明日から3館目、島根県立石見美術館で始まるというから、このタイミングで静岡県立美術館で見た際の感想を上げておこう。あ、念のため私が行ったのは11月13日ね。ひと月前の話をなんで今さら? とか言うな!
 
なお、巡回展とはいっても開催される(開催された)美術館は青森・静岡・島根の3館のみですが、図録はamazon等でも購入できます。

美少女の美術史 -浮世絵からポップカルチャー・現代美術にみる

美少女の美術史 -浮世絵からポップカルチャー・現代美術にみる"少女"のかたち

 
さて感想ですが、まぁまず行った人のたいがいが思うだろうけど、テーマごとに近世から現代までという展示順になっていて、ファインアートからアニメまで一緒くたに扱っているので少々面食らった。とはいえ、ファインアートといわゆるサブカルチャーを同じ水準で捉えようという狙いはかなりの程度体現できたのではないでしょうか。

特に目を引いたのは、チラシでもちょっと気になっていた「お前さんうそだったんだね!」の、「怨霊血染めの十字架」。誰の作品かと思ったら林静一だった。静岡での人気投票では1位になったそうで。

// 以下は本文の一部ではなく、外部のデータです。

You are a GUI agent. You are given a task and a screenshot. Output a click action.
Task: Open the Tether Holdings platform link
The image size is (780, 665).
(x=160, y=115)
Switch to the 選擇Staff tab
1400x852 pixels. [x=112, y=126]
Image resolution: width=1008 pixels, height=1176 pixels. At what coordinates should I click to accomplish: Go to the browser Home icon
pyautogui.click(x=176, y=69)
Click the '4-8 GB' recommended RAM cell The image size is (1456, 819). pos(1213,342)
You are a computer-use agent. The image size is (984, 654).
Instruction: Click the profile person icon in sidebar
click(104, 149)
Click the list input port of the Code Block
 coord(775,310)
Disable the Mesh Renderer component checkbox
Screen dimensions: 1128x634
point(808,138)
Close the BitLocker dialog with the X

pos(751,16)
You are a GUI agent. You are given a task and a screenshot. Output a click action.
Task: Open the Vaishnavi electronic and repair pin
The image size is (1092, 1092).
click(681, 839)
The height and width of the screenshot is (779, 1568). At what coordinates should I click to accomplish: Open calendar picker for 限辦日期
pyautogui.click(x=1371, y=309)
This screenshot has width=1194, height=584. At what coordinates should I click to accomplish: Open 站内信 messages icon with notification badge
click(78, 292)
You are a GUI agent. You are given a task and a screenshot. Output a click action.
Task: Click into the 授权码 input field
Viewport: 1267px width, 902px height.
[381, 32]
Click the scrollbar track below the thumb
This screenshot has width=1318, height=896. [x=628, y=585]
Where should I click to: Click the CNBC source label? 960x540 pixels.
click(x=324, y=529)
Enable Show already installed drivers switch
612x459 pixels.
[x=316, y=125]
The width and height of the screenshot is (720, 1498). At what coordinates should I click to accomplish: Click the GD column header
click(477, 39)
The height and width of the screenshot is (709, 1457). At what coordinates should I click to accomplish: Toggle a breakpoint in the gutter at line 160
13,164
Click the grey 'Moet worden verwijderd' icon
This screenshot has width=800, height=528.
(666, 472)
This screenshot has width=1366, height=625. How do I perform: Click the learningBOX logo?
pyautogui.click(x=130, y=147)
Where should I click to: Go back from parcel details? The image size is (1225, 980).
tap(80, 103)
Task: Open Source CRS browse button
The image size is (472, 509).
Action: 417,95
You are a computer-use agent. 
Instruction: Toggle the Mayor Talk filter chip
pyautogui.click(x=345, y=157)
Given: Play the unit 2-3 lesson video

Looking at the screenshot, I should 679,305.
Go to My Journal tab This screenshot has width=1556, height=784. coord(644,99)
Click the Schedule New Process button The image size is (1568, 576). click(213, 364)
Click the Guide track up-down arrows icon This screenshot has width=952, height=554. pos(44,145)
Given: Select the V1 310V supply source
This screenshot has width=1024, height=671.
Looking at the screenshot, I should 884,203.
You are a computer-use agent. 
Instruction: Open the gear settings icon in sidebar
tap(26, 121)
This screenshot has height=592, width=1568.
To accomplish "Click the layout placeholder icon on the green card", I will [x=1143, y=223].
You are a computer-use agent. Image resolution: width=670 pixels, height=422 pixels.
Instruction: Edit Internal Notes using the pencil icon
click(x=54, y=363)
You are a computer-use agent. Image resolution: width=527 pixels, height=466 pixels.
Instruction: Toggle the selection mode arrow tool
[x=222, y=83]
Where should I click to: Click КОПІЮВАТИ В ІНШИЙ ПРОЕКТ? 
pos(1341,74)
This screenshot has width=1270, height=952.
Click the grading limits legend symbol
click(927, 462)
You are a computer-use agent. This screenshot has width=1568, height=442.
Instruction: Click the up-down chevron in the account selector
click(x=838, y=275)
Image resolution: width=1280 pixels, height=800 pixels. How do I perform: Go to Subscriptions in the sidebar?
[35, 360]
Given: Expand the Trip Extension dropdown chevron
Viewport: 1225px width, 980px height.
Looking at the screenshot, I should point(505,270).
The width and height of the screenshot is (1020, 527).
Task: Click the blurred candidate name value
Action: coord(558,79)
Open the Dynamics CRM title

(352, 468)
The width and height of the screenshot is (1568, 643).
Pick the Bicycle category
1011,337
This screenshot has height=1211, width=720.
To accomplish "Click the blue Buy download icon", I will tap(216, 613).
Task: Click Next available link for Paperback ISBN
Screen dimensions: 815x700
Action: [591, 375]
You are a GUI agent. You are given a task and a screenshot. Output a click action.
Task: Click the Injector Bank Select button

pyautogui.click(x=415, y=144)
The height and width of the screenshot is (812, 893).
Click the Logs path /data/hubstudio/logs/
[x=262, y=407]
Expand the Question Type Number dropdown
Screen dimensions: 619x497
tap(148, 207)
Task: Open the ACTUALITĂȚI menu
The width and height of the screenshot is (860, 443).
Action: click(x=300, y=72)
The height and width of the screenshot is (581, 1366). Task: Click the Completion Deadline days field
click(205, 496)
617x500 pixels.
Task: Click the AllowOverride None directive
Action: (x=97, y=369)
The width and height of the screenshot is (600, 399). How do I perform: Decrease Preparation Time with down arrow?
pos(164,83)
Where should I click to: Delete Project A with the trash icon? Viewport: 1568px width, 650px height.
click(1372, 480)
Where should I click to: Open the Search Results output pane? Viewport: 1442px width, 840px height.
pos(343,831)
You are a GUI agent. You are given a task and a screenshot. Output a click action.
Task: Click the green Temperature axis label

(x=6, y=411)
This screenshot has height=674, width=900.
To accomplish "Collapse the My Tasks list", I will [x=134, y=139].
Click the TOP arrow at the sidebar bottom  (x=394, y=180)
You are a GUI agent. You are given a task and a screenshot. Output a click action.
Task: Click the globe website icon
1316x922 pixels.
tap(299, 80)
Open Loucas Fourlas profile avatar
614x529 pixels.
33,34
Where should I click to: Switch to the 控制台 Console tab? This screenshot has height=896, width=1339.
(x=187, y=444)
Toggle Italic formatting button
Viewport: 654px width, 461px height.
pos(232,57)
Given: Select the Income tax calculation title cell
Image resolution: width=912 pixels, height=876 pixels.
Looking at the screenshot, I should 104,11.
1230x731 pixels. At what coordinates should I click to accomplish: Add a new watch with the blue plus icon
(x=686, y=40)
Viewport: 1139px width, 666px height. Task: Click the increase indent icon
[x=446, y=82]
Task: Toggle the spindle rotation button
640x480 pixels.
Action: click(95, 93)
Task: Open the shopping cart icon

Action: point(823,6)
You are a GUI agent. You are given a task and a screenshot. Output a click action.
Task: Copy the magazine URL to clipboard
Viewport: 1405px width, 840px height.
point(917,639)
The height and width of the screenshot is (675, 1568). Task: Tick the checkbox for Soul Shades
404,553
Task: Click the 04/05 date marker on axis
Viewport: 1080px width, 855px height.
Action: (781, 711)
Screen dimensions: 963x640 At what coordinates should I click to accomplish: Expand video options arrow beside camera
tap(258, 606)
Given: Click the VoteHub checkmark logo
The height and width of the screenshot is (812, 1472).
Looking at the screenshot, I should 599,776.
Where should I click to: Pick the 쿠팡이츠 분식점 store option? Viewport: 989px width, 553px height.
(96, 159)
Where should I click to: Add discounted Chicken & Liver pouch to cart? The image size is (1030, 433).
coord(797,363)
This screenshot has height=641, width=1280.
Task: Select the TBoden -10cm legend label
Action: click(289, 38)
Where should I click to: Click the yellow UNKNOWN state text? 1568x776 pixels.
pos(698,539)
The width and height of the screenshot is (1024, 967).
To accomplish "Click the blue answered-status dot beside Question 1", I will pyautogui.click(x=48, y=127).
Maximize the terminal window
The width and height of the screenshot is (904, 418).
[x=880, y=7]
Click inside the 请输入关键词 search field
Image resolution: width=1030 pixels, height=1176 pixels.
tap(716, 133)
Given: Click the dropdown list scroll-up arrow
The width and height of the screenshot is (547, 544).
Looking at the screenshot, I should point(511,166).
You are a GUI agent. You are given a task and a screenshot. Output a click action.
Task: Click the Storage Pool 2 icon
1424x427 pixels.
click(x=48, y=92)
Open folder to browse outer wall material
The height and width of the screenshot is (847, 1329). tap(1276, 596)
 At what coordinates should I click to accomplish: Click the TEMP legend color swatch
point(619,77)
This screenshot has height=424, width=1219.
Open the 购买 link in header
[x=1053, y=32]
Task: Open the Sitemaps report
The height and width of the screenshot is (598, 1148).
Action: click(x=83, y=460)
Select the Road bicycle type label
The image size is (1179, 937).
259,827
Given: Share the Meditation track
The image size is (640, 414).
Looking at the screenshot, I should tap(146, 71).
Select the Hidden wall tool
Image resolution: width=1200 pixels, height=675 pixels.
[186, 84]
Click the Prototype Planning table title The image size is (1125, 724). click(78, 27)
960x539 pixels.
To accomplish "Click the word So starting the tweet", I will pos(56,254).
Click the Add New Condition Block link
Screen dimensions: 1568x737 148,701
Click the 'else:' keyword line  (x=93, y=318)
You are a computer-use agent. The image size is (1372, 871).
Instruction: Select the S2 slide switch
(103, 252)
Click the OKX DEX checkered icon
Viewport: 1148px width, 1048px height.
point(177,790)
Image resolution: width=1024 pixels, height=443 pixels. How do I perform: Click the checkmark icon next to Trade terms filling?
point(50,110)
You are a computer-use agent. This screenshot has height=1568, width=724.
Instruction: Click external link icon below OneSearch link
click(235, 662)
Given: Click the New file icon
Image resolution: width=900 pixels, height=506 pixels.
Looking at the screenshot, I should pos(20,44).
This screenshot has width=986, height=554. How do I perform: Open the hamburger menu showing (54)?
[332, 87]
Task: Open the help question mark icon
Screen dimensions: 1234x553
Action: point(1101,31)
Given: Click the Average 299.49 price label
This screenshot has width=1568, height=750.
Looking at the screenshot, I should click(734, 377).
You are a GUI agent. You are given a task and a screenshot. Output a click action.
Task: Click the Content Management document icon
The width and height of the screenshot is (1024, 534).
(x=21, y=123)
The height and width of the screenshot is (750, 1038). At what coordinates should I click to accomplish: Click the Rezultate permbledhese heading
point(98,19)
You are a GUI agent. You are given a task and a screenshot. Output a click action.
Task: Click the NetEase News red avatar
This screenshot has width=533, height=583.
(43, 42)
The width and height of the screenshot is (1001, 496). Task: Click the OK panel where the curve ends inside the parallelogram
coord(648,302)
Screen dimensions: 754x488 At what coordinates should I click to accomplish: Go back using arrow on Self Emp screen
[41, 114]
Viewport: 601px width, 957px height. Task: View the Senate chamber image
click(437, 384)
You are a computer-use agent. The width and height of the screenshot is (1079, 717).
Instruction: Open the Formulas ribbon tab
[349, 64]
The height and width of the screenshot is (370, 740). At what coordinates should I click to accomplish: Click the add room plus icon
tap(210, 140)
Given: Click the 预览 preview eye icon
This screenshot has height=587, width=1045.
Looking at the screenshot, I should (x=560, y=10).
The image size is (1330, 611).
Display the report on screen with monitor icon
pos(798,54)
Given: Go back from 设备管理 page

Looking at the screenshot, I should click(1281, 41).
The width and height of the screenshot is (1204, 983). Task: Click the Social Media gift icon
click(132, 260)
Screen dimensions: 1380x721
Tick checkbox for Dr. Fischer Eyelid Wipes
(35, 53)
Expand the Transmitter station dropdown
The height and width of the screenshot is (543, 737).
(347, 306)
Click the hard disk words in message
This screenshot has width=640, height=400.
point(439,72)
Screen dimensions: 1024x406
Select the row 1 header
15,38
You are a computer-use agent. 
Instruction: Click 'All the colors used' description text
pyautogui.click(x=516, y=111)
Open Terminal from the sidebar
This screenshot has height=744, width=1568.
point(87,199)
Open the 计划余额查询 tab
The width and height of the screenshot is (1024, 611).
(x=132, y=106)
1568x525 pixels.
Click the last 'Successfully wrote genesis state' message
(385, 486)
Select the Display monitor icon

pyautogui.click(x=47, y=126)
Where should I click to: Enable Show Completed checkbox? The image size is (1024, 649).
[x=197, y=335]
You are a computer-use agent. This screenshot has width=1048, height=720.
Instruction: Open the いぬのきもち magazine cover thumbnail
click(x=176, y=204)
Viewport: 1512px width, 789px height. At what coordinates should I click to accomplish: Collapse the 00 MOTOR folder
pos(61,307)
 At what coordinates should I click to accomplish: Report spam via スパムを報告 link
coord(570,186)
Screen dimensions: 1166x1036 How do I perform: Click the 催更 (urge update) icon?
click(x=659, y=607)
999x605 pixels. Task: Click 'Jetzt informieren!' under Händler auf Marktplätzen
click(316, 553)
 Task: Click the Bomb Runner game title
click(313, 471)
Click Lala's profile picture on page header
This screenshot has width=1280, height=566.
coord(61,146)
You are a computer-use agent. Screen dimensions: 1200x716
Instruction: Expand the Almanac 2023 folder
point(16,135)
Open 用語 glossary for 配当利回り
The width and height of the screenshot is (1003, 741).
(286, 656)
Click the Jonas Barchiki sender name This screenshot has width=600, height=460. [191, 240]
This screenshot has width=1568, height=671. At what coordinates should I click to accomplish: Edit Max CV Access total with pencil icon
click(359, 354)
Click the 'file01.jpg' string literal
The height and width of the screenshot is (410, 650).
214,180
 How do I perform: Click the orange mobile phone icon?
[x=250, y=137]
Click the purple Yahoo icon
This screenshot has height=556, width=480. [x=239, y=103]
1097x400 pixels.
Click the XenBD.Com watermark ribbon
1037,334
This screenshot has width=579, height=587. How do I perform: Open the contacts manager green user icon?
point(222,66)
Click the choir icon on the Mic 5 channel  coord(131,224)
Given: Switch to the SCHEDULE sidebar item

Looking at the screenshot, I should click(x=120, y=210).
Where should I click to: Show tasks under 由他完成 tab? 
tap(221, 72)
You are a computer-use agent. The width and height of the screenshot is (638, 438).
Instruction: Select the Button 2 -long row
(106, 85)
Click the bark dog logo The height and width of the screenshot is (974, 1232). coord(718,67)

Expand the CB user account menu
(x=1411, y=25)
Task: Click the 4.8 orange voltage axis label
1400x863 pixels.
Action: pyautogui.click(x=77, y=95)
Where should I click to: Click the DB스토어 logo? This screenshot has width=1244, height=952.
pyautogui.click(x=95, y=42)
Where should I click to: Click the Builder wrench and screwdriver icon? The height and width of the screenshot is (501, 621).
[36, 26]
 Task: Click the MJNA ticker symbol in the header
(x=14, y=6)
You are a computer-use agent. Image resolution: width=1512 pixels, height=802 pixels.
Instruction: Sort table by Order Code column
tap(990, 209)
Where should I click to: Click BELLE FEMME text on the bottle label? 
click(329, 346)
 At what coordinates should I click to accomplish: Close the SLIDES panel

その他ファインアートでは島成園「祭のよそおい」、大衆寄りの作品では便箋用のイラストだったという高畠華宵の「楽しいハイキング」あたりがお気に入り。マンガでは松本かつら「?(なぞ)のクローバー」(なんと昭和9年に既に覆面の少女剣士の物語があったのだ!)と、吾妻ひでおの「ななこSOS」(笑)。

アニメ関係で気になったのは、「戦う少女〜魔法少女」をひとつのテーマとしながら「プリキュア」のみならず「セーラームーン」も無かったこと。原作版も無かったので講談社の意向かもしれない。「まどマギ」は魔法少女の到達点という位置付けながら展示はFigmaのみという微妙な扱い。ただ、Figmaのみといっても5人そろって魔法少女Verと制服Ver(まどかはアルティメット)の並びの10体揃いで、壮観ではあった。……ただまぁ、身も蓋もないけど個人的に見慣れてるし、そもそも量産品だしねえ。このあたりで一番の見所は、わたなべひろし・けいこの「ミンキーモモ」。

そうそう、ツイッターで「村上隆へのヘイトが高まったくらいだった」って感想書いてる人がいたけど、あの「シックス(はぁと)プリンセス」ってぶっちゃけ、東映からプリキュアの使用許可をもらえなかった代用品で、要するにパチモンとして扱われているんだから「ザマァみろ!」とむしろ溜飲が下がる話でしょう。